With all of that detail, and the quick pace that we move through each chapter, it may be tempting to start skimming the explanations and just copy and pasting the code without reading it. If you find yourself getting into copy and paste mode, try to pause, take a break, and come back when you are refreshed. The book will be most valuable if you take your time with it, reviewing new concepts and thinking about ways you can extend what we are building or adapt what we have built into your own projects. If you feel like you have totally mastered a concept, feel free to move quickly and skim over the explanations, but try to resist the temptation, you never know when you might see something new or get a spark of inspiration.

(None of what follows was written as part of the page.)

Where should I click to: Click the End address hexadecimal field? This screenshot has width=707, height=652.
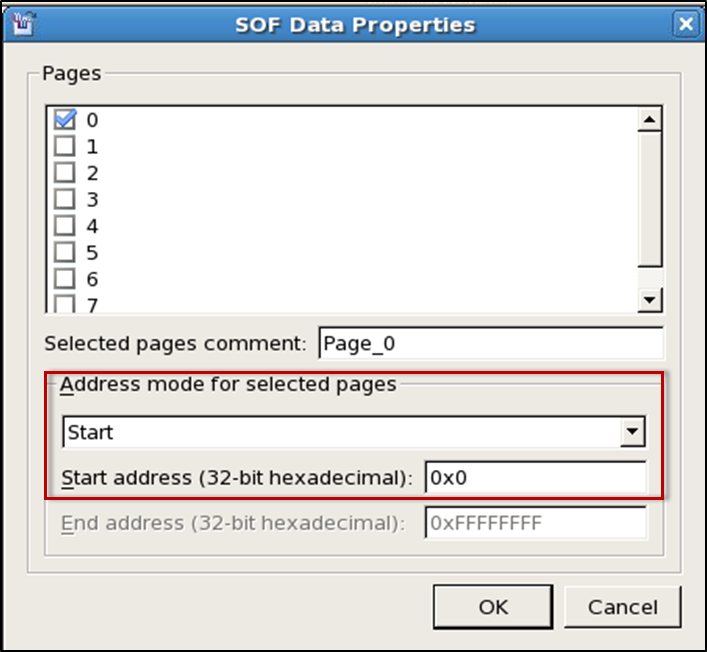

There is a lot in this book, and we touch on a lot of pieces of the Rails ecosystem outside of the Hotwire stack, which makes the information density high. This is especially in the early chapters when all of the concepts are new. If you find yourself feeling overwhelmed by the amount of information coming at you, take a break and come back once the concepts you have already learned have had a chance to marinate. Reading this book is not a race, there are no prizes for finishing first! Please take your time and enjoy the journey.

Preaching over, a few practical notes on using this book now.

Most importantly, each chapter builds on the chapters before it — it is intended to be read like a book, starting with chapter one and ending with chapter eleven. This book will be much more valuable if you follow along chapter-by-chapter and build the application as you read. If you are a very experienced Rails developer, the first two chapters of the book are largely focused on setting up the application. While I encourage all readers to follow along with those chapters to make sure you have your bearings in the application, experienced Rails developers may wish to skim quickly through the first two chapters.

Each code block in the book has a copy button on the top right corner of the block. You can use that button to copy the whole block to your clipboard. I encourage you to copy and paste code blocks, especially big blocks of HTML. No one needs to type 15 Tailwind classes. Just be sure to read through the code blocks and the supporting text explaining the code after you copy them. To quickly navigate back to your place in a chapter, click on the section headings to get an anchor link directly to that section.

You can find the full code for each chapter on Github. Links are included in the book's table of contents and at the end of chapter. The links go directly to a PR with all of the changes in the chapter. If you get stuck or run into an error of some kind when following along, you can use the Github links to try to find where things may have gone wrong. If you are truly stumped and cannot get a feature to work as outlined in the book, send me an email and I'll do my best to help: david@colby.so

As you follow along with each chapter, I recommend committing your changes regularly — you could commit as often as after finishing each section in a chapter. Being able to quickly rollback to a known good state is very helpful when you are reading along with unfamiliar code. Getting lost is easy, and git can help you get back to safety without losing much work.

Welcome again to Hotwired ATS, I am glad you are here. Let's start building!